─── Source

Pew Research: Digital 'Natives' Invade the Workplace
http://pewresearch.org/obdeck/?ObDeckID=70
Digital 'Natives' Invade the Workplace
Young people may be newcomers to the world of work, but it's their
bosses who are immigrants into the digital world
by Lee Rainie
Pew Internet & American Life Project
September 28, 2006
As consultant Marc Prensky calculates it, the life arc of a typical
21-year-old entering the workforce today has, on average, included
5,000 hours of video game playing, exchange of 250,000 emails, instant
messages, and phone text messages, 10,000 hours of cell phone use. To
that you can add 3,500 hours of time online.
Our work at the Pew Internet Project shows that an American teen is
more likely than her parents to own a digital music player like an
iPod, to have posted writing, pictures or video on the internet, to
have created a blog or profile on a social networking web site like
MySpace, to have downloaded digital content such as songs, games,
movies, or software, to have shared a remix or "mashup" creation with
friends, and to have snapped a photo or video with a cell phone.

──────
─── Records provided

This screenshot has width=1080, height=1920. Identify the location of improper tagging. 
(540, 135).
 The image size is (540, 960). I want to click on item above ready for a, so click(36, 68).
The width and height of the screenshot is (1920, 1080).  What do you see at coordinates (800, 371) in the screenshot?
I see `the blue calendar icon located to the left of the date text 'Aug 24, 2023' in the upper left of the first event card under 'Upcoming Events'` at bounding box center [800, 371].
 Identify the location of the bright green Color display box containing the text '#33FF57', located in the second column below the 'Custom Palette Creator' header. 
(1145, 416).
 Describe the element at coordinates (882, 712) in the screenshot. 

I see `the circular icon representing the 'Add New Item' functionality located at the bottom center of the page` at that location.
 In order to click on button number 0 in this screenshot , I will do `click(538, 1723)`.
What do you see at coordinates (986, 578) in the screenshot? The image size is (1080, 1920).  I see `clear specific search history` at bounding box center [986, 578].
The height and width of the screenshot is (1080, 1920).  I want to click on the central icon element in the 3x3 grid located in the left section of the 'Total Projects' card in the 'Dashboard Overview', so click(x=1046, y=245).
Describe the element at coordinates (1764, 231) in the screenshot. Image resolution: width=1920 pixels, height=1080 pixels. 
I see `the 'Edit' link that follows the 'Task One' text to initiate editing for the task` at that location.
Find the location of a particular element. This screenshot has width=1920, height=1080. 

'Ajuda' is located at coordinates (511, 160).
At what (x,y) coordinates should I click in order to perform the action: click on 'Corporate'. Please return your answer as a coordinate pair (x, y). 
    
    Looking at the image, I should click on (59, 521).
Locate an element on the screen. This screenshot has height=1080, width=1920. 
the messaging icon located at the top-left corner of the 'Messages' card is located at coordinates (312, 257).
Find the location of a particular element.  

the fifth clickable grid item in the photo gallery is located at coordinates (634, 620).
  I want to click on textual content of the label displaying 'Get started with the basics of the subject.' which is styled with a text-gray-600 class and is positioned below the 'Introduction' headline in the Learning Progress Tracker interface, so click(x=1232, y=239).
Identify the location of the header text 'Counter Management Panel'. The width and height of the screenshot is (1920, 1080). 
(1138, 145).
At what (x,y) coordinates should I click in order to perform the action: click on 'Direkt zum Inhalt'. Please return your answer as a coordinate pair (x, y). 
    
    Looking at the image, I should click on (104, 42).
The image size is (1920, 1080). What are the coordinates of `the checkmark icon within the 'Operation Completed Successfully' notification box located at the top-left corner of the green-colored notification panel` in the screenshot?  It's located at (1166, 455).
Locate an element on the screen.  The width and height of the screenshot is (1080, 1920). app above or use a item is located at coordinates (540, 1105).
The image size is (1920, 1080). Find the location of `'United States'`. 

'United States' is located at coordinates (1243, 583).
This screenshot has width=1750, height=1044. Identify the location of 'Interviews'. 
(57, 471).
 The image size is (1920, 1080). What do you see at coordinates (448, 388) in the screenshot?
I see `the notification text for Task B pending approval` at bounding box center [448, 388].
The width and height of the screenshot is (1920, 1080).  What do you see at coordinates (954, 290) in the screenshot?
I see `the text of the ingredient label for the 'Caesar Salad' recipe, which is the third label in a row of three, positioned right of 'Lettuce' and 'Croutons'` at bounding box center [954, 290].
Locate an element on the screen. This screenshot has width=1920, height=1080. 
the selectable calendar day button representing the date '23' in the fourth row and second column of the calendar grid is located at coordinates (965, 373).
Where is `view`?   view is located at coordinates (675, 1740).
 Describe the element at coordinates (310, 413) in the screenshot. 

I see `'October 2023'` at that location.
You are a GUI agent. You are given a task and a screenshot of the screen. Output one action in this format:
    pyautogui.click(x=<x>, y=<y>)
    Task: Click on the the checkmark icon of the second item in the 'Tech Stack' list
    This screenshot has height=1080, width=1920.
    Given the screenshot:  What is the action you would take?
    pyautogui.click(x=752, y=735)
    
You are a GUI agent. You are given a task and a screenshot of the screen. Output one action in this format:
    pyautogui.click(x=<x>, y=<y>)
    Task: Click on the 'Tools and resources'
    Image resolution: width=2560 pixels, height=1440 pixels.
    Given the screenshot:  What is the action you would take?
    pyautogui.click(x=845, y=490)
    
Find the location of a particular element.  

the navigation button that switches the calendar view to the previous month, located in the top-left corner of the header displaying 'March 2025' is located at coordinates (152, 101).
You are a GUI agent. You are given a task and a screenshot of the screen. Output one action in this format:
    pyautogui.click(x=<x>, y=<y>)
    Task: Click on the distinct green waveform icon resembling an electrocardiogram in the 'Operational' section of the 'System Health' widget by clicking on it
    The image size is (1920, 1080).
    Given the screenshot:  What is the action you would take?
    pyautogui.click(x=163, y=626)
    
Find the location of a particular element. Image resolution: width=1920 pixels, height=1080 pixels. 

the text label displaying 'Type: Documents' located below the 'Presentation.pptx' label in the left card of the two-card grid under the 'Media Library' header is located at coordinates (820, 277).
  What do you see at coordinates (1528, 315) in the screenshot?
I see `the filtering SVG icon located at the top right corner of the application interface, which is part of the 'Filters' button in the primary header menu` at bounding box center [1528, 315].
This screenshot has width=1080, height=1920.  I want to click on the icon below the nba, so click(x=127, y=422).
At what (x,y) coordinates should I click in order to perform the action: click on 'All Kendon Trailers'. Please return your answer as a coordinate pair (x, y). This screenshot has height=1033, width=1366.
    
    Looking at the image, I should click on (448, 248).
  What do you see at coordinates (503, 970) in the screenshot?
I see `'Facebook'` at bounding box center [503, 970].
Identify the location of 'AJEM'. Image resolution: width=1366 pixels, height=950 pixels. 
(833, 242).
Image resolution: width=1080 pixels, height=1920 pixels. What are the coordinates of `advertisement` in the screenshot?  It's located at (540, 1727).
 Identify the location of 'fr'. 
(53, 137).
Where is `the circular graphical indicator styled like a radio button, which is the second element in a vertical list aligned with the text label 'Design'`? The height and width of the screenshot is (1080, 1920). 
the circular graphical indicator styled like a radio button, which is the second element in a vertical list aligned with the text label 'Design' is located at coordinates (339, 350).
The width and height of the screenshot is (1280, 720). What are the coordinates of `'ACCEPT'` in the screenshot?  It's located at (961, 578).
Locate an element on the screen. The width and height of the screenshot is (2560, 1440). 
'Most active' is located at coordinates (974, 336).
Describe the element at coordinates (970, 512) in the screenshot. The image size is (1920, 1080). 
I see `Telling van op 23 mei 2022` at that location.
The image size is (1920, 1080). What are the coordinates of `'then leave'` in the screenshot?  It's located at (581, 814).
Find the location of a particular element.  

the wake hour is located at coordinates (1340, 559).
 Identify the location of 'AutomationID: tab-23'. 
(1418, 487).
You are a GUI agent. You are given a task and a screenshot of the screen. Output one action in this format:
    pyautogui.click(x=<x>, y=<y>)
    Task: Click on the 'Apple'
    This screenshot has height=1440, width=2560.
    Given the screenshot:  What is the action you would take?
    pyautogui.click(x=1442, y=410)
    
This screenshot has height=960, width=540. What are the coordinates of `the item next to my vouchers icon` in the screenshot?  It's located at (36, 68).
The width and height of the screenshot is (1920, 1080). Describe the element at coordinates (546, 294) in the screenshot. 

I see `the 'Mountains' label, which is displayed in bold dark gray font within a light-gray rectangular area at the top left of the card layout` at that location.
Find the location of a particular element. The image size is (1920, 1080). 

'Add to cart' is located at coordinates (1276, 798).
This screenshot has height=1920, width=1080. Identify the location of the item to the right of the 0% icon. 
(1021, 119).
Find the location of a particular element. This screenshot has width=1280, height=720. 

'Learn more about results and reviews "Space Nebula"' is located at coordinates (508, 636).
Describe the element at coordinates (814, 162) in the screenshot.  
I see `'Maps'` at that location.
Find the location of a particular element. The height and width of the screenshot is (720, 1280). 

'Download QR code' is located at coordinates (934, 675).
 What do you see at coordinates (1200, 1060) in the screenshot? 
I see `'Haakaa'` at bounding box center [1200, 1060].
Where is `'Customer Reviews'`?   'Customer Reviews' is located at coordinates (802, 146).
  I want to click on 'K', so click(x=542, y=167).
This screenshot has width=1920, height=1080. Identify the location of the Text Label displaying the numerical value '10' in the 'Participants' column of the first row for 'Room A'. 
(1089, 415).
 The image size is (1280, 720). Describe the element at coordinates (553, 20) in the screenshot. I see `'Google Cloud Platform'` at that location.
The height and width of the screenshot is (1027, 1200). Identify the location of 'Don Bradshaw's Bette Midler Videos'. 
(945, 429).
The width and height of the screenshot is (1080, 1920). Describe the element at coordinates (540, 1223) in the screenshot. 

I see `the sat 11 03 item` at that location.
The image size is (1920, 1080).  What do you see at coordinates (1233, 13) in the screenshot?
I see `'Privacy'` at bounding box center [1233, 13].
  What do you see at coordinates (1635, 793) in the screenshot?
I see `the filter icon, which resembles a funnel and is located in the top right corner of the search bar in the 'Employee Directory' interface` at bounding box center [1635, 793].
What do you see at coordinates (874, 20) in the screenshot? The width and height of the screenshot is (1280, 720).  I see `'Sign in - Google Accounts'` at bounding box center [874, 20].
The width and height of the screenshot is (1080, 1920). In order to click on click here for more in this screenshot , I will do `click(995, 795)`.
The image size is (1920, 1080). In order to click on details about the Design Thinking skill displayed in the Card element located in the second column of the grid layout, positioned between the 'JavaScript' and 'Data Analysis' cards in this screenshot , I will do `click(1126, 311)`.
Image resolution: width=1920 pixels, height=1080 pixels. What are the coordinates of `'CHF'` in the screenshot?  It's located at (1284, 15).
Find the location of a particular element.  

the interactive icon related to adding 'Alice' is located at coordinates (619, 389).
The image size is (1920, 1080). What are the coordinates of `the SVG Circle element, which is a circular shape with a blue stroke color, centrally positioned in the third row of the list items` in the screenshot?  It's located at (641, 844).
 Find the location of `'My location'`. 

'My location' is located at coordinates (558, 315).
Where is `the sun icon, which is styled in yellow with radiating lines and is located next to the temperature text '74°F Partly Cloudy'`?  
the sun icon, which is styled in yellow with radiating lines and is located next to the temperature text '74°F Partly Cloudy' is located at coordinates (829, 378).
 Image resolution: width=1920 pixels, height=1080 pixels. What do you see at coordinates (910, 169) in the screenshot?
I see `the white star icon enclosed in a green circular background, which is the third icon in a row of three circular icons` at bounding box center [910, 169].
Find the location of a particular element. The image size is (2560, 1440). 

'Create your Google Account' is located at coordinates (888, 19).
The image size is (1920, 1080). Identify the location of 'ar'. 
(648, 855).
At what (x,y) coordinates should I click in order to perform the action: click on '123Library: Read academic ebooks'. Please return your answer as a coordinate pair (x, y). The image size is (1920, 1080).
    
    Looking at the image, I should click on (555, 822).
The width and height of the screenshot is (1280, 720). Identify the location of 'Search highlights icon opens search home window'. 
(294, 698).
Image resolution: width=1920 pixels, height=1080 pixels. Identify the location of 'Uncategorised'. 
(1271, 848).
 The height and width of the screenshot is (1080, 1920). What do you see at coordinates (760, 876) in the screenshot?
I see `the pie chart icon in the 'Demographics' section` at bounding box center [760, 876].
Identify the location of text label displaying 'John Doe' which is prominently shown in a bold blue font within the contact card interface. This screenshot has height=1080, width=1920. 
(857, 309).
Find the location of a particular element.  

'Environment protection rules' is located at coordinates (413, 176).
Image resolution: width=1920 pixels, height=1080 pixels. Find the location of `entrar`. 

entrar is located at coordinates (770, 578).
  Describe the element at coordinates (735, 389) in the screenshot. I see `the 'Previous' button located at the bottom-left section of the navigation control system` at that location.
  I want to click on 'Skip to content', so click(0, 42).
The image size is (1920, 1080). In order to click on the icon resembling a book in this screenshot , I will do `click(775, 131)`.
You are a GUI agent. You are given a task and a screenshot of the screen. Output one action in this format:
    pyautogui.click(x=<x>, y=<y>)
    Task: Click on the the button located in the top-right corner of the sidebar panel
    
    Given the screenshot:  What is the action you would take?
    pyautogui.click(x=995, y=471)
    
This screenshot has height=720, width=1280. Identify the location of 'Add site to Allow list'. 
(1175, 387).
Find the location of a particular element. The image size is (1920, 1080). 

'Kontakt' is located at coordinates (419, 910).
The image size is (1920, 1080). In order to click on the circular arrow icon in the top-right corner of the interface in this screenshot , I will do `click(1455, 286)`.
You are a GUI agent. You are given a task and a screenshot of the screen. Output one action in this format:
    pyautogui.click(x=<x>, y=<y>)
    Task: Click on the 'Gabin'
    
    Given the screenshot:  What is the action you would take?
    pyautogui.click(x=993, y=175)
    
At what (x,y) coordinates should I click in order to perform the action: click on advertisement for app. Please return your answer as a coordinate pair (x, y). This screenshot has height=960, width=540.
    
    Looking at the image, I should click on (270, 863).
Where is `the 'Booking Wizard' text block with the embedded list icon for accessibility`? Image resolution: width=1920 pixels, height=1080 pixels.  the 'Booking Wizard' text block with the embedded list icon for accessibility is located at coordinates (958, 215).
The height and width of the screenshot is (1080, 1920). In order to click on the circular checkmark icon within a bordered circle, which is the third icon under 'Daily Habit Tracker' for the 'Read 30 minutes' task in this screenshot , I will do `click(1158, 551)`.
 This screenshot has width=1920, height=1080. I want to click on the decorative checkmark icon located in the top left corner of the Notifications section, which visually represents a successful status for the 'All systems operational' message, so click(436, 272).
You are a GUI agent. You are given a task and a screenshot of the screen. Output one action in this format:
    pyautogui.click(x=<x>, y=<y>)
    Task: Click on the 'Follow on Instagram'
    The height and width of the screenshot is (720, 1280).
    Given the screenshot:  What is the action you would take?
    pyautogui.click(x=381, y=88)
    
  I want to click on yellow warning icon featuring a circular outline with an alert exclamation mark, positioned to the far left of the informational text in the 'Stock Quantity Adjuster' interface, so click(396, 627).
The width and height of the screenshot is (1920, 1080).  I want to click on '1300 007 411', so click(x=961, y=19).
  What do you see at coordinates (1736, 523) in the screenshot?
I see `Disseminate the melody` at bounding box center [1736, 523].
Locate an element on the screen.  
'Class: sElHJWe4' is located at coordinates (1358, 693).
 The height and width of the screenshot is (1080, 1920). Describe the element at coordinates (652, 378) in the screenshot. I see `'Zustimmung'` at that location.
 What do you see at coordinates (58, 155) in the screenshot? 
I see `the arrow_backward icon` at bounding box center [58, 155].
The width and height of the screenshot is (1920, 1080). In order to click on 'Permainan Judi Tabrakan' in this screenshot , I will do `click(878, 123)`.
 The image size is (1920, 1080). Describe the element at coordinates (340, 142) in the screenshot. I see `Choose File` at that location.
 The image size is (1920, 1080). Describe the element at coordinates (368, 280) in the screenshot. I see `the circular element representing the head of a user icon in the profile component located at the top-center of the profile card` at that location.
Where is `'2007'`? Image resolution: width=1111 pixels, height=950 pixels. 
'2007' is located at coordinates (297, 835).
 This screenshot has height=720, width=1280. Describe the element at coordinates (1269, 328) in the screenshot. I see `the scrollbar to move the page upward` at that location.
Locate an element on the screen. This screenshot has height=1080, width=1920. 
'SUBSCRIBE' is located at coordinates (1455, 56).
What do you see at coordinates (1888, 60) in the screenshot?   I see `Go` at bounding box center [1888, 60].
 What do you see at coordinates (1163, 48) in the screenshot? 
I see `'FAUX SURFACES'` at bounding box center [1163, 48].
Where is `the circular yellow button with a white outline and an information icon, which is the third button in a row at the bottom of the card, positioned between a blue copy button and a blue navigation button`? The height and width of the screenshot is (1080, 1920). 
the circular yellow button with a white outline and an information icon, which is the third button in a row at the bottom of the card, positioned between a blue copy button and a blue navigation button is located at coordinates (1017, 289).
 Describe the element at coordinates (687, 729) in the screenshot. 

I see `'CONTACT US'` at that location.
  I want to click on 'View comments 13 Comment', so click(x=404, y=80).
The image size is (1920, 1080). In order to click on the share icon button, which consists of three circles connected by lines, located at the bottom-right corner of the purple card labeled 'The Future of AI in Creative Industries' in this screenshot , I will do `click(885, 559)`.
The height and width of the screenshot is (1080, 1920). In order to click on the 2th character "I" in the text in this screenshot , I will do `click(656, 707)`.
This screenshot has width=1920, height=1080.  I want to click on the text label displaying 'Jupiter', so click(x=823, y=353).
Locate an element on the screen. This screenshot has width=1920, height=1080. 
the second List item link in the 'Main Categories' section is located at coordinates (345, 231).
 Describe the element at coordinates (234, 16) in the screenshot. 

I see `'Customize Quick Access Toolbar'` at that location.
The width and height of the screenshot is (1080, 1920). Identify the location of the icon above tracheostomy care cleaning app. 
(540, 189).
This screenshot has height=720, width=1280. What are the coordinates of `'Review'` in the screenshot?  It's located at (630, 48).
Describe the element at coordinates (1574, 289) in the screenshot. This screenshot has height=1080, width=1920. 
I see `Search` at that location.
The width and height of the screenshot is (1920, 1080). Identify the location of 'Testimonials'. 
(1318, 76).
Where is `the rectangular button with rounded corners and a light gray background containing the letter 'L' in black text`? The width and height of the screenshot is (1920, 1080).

──────

Instructions
**A)** Answer these questions about the article on digital natives in the workplace:
(i) According to Marc Prensky, how many hours of video game playing has a typical 21-year-old entering the workforce logged?
(ii) On what date was the article published?
(iii) Which social networking web site does the article name as an example?
**B)** Retype the part of the listing that opens with the line containing "The image size is (1920, 1080). Identify" and closes with the line containing "center [760, 876].".
The article and the listing have no connection to each other.

Final results
**A)**
(i) 5,000 hours
(ii) September 28, 2006
(iii) MySpace

**B)**
The image size is (1920, 1080). Identify the location of 'ar'. 
(648, 855).
At what (x,y) coordinates should I click in order to perform the action: click on '123Library: Read academic ebooks'. Please return your answer as a coordinate pair (x, y). The image size is (1920, 1080).
    
    Looking at the image, I should click on (555, 822).
The width and height of the screenshot is (1280, 720). Identify the location of 'Search highlights icon opens search home window'. 
(294, 698).
Image resolution: width=1920 pixels, height=1080 pixels. Identify the location of 'Uncategorised'. 
(1271, 848).
 The height and width of the screenshot is (1080, 1920). What do you see at coordinates (760, 876) in the screenshot?
I see `the pie chart icon in the 'Demographics' section` at bounding box center [760, 876].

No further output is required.